For the Left, Roy’s over-the-top criticism of India and Hindus is central to its own narrative. Hence the attempt to paint Roy as the victim of a misquote rather than India itself.
The Indian Left has mastered the art of converting even outrageous statements by the country’s internal critics into a tale of Left or minority victimhood.

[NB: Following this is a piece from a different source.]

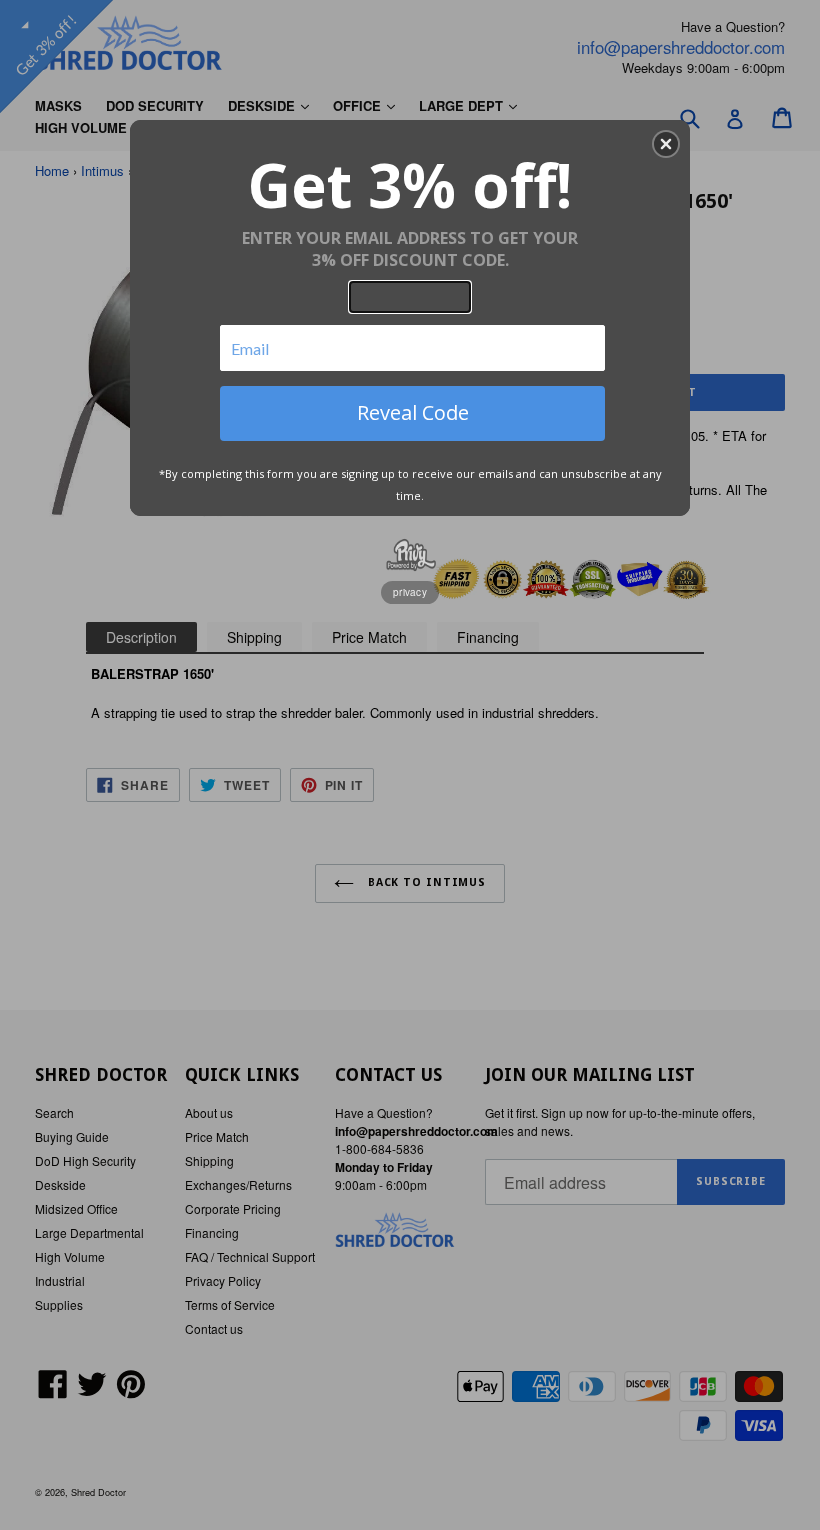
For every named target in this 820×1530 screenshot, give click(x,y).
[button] (666, 144)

A recent case in point began with a statement of Maleeha Lodhi, Pakistan’s permanent representative to the UN, who wrongly showed a picture of an injured girl from Gaza as someone from Kashmir. She quoted Arundhati Roy to castigate India’s policies as essentially murderous: “These horrific murders are only a symptom. Life is hell for the living too. Whole populations of Dalits, Adivasis, Muslims and Christians — are being forced to live in terror, unsure of when and from where the assault will come.”
The Wire, which is broadly to the Left of the Indian ideological spectrum, used a minor misquote from Roy to pretend that she was the victim.
In fact, the misquotation was substantially true to the original intent of Roy’s statement. According to The Wire, missing from Lodhi’s quotation of Roy were the words “of a deeper malaise” after the word “symptom”, and the word “millions” after “Whole population – millions of Dalits…”.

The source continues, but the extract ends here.